━━━━━ Source material

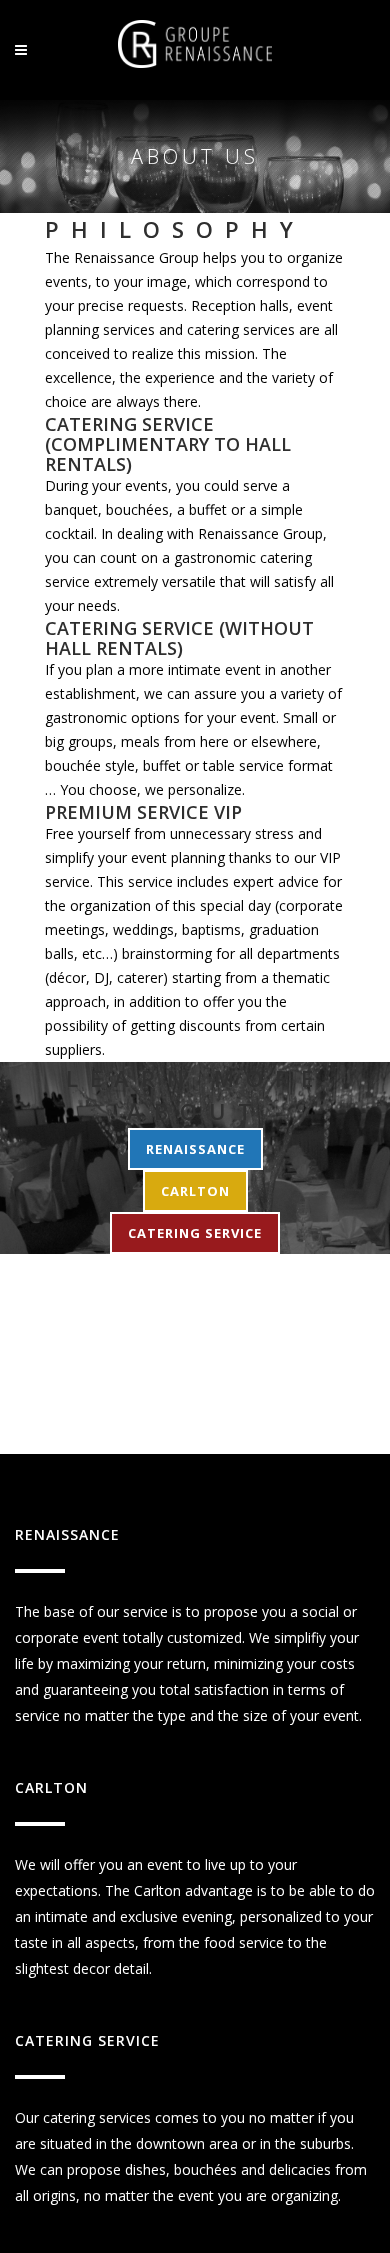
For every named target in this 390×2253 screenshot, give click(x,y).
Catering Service (195, 1233)
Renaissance (195, 1149)
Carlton (195, 1191)
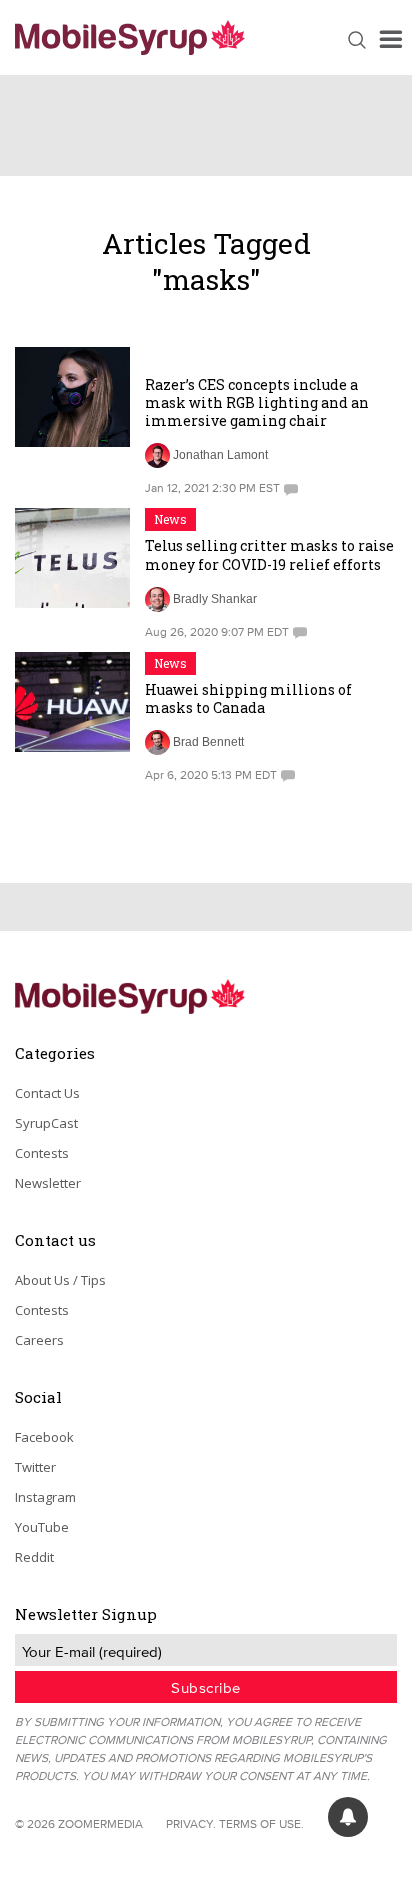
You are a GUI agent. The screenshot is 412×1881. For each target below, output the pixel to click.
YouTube (42, 1527)
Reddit (34, 1557)
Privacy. (191, 1823)
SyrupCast (46, 1123)
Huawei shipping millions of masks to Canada (248, 698)
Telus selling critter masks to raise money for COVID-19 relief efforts (269, 554)
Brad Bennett (208, 742)
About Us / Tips (60, 1280)
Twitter (35, 1467)
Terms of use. (261, 1823)
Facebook (44, 1437)
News (170, 519)
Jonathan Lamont (220, 455)
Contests (42, 1153)
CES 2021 (180, 358)
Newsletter (48, 1183)
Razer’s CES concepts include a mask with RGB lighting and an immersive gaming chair (257, 402)
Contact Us (47, 1093)
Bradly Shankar (215, 599)
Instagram (45, 1497)
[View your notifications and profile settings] (348, 1817)
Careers (39, 1340)
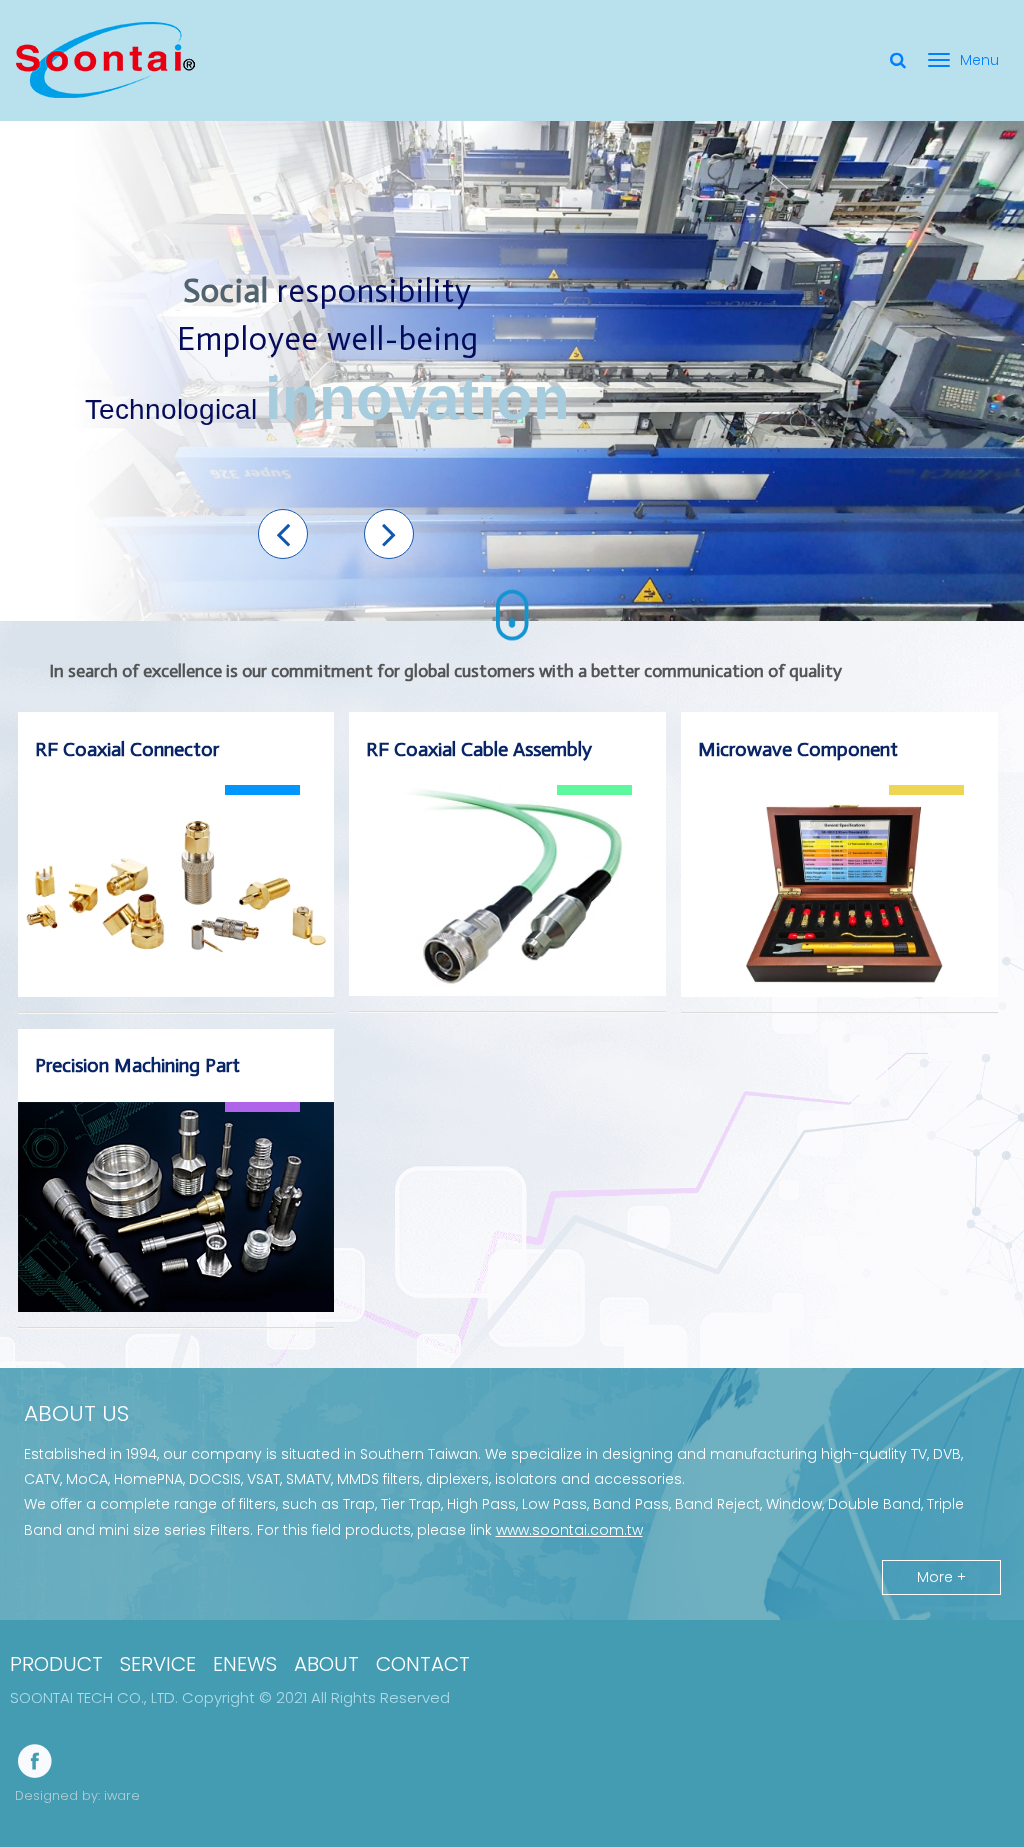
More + (941, 1577)
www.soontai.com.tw (569, 1530)
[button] (283, 534)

━━━━━━━━━━

Exercise requirements: Write out each line above with the word "masks".

Problem solution:
Huawei shipping millions of masks to Canada (248, 698)
Telus selling critter masks to raise money for COVID-19 relief efforts (269, 554)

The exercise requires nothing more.